Suppliers who believe in the wisdom of the market have already started pumping money into marketing and promotion.

Suppliers who believe in the wisdom of the market have already started pumping money into marketing and promotion. Purchasing agents may not have flung their doors wide open yet, but market signals are saying it’s time to start jockeying for position.

The signs are coming from several directions. In early April, Australian Mining magazine’s Business Sentiment Survey found more than 55 per cent of Australian mining professionals are either very optimistic or optimistic about the future of the Australian minerals industry over the next three months.

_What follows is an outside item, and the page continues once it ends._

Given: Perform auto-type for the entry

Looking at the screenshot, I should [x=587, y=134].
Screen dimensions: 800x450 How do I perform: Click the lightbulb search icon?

So what is on the shopping lists in Australia? Over a third planned to buy safety equipment, but only 3.3 per cent were planning to buy shotcrete and shoring. Instrumentation and process control were on 11.5 per cent of lists, but drilling and blasting equipment were on only 4.8 per cent. Maintenance was high and bulk material handling low. Overall, the picture suggests an industry that is not running hard, but is getting tuned up to meet future demand.

The signals are not completely clear, of course. One quarter of the Australian respondents said that contract mining and other services would suffer in the short term.

The Australians may be guessing about future metal demand, but the biggest buyers are sending pretty strong signals. Chinalco is offering $19.5 billion for a bigger share of Australian miner Rio Tinto. China Minmetals is buying most of OZ Minerals’ assets, while China Sci-Tech Holdings Limited is taking OZ’s Martabe gold and silver project. Hunan Valin Iron and Steel Group is to buy up to 17.55 per cent of the Australian iron ore miner Fortescue. All these plays coming at the same time tells us that the Chinese expect production to go way up and prices to rise.

In Canada, almost 10 per cent of HudBay shares have been quietly picked up by a company controlled by India’s largest base metals mining company. Fifty-one per cent of Liberty Mines went to China’s Jilin Jien Nickel. Jien is one of China’s largest producers of nickel, copper and cobalt and needs to secure its supplies, especially as it moves aggressively into battery technologies. China intends be the leader in electric vehicles before long and Jien is targeting the battery market. Jien also has a joint venture with Canadian exploration company Goldbrook to acquire more properties in Quebec’s Raglan District. Goldbrook has almost 50 per cent of the productive geology within the Raglan Belt, and Jien will buy all the nickel-copper-PGE ore Goldbrook can ship.

Acquisitions like these are driving metal shares even though metal prices are still lackadaisical. Normally, share prices are a key leading indicator. Future demand doesn’t always show up as acquisitions. The special feature of today’s market is the huge U.S. dollar reserves in Asia. The best use for these reserves is to buy North American assets. The question is why minerals? Why not real estate or gold, or even auto plants? When Chinese companies, including state-owned companies, buy mineral assets, they are telegraphing the movement of their own economy.

China has also been stockpiling copper, imports of which were up 20 per cent from the same period last year for the first two months of 2009. How long will China continue to stockpile copper? It is impossible to say, but the planned purchases represent just 0.16 per cent of China’s U.S. dollar holdings. Spending U.S. dollars is a good idea and the Government of China is trying to do just that. With copper at a four year low, the reserves are a better store of wealth than low-yield U.S. T-bills, especially if you have inside information about future Chinese demand. The signal here is very positive as well.

What does it mean for suppliers? Slow times in the short run perhaps, but another boom coming before long. And if that is true, a lesson from the Great Depression comes to mind. Kellogg’s and Post were neck and neck in cereal sales as the depression started. Post slashed their advertising while Kellogg’s maintained theirs. At the end of the depression, Kellogg’s had captured a market position that they have maintained to this day.

Companies that were aggressive in promoting themselves and their products came out of the depression with bigger market shares. The cautious players lost ground.